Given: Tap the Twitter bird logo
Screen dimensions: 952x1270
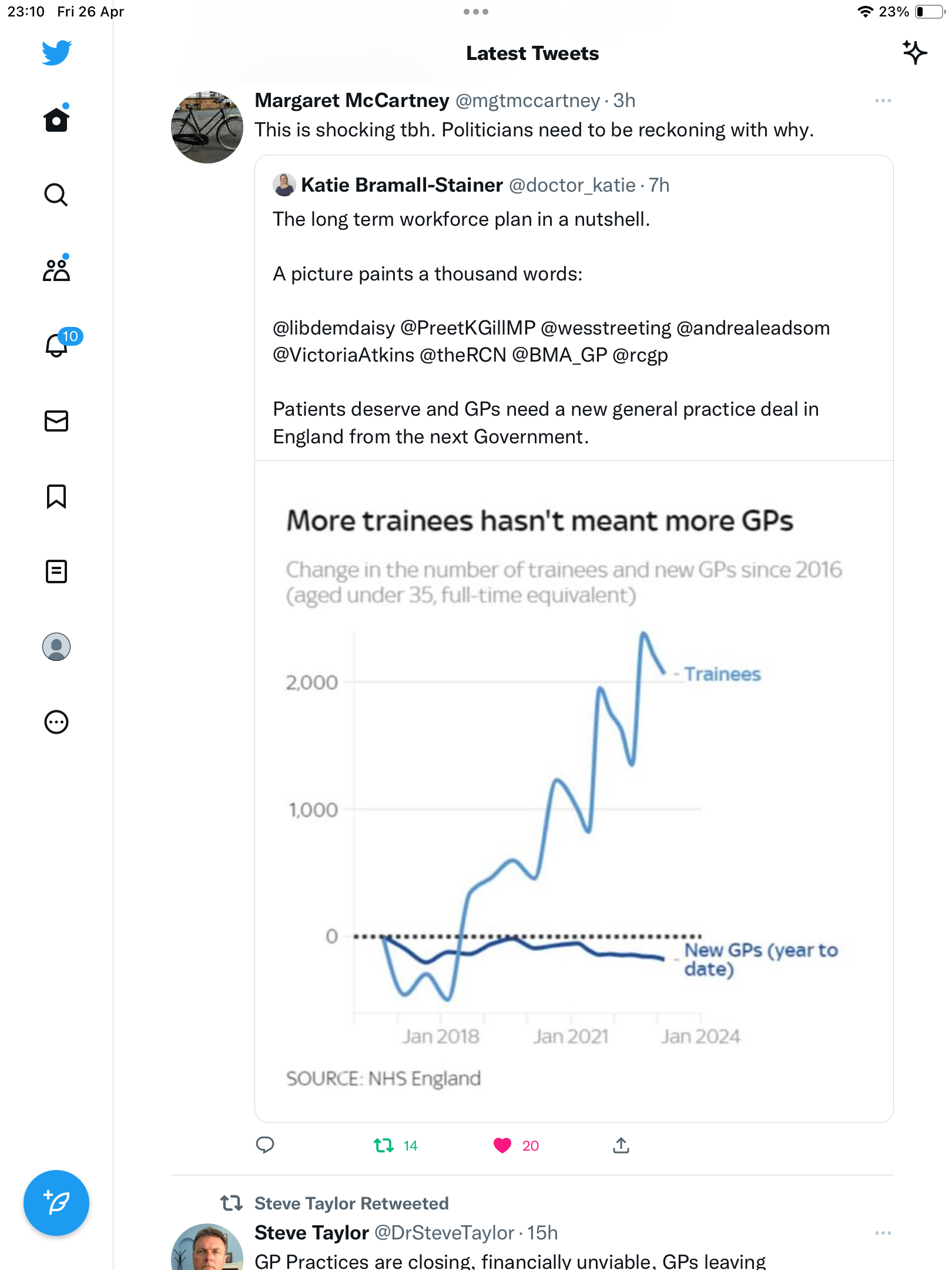Looking at the screenshot, I should pyautogui.click(x=56, y=53).
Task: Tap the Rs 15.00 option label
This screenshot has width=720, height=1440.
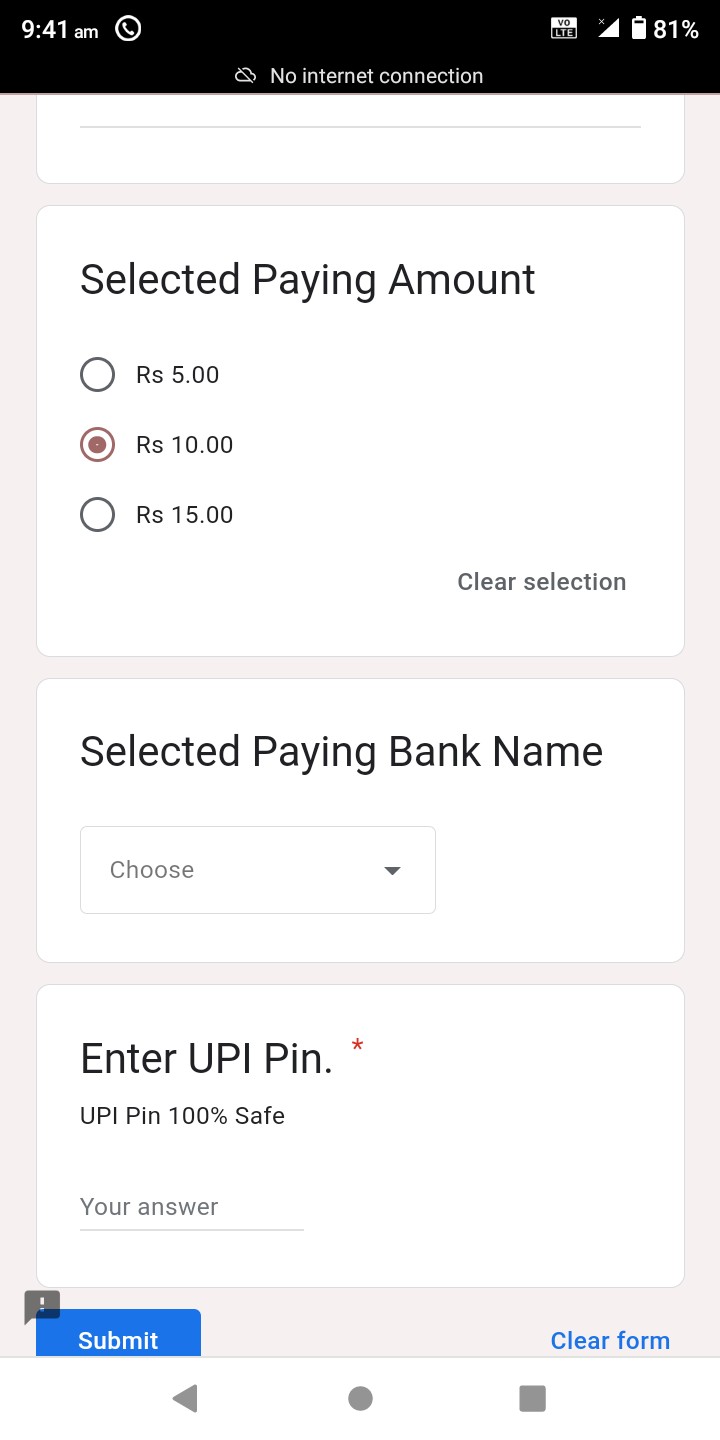Action: click(185, 515)
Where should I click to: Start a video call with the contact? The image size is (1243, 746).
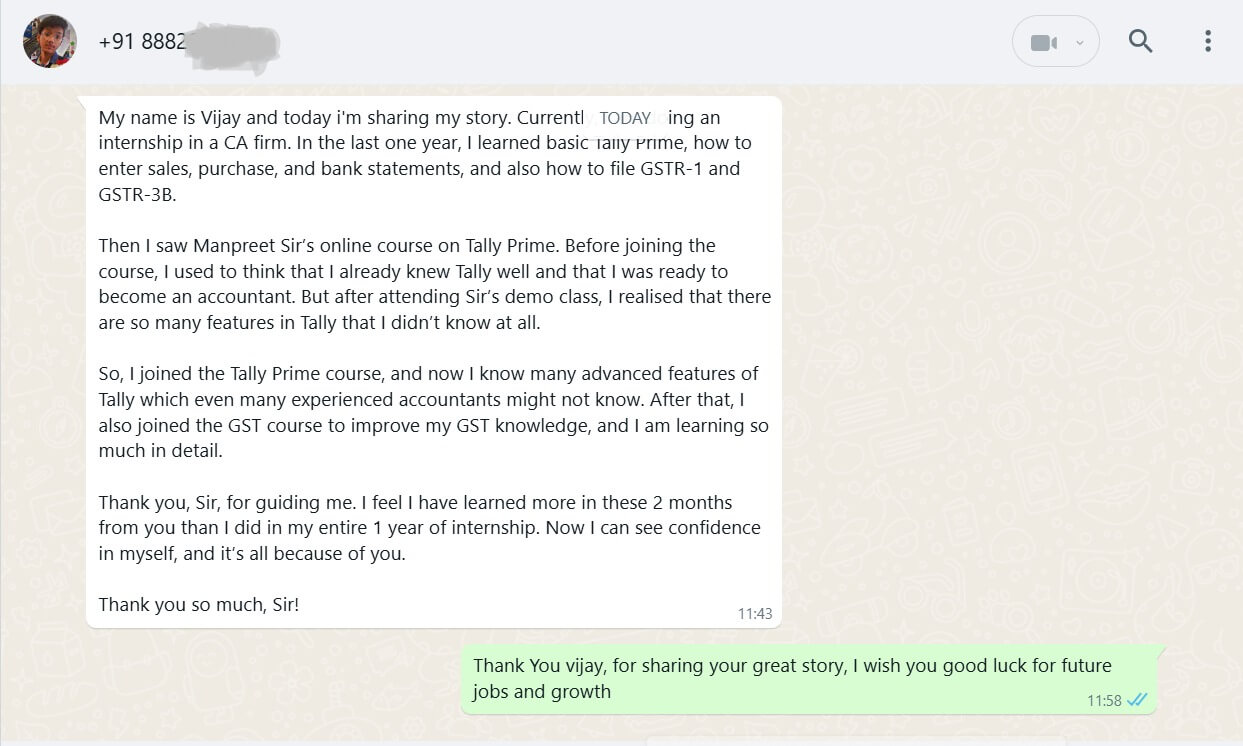[1044, 43]
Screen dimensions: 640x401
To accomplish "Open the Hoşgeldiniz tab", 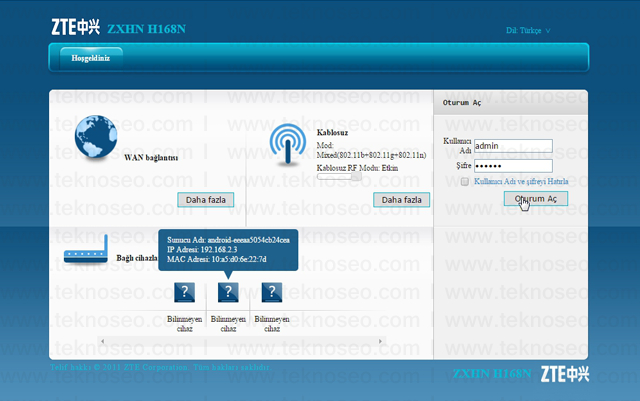I will pyautogui.click(x=91, y=58).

* * * *

→ **Action item**: Please print the lines exactly, from the top of the material through the line with "Screen dimensions: 640x401", and omit the pictures.

→ **Response area**:
Given: Tap the Twitter bird logo
Screen dimensions: 952x1270
Looking at the screenshot, I should pyautogui.click(x=56, y=53).
Task: Tap the Rs 15.00 option label
This screenshot has width=720, height=1440.
Action: click(185, 515)
Where should I click to: Start a video call with the contact? The image size is (1243, 746).
[1044, 43]
Screen dimensions: 640x401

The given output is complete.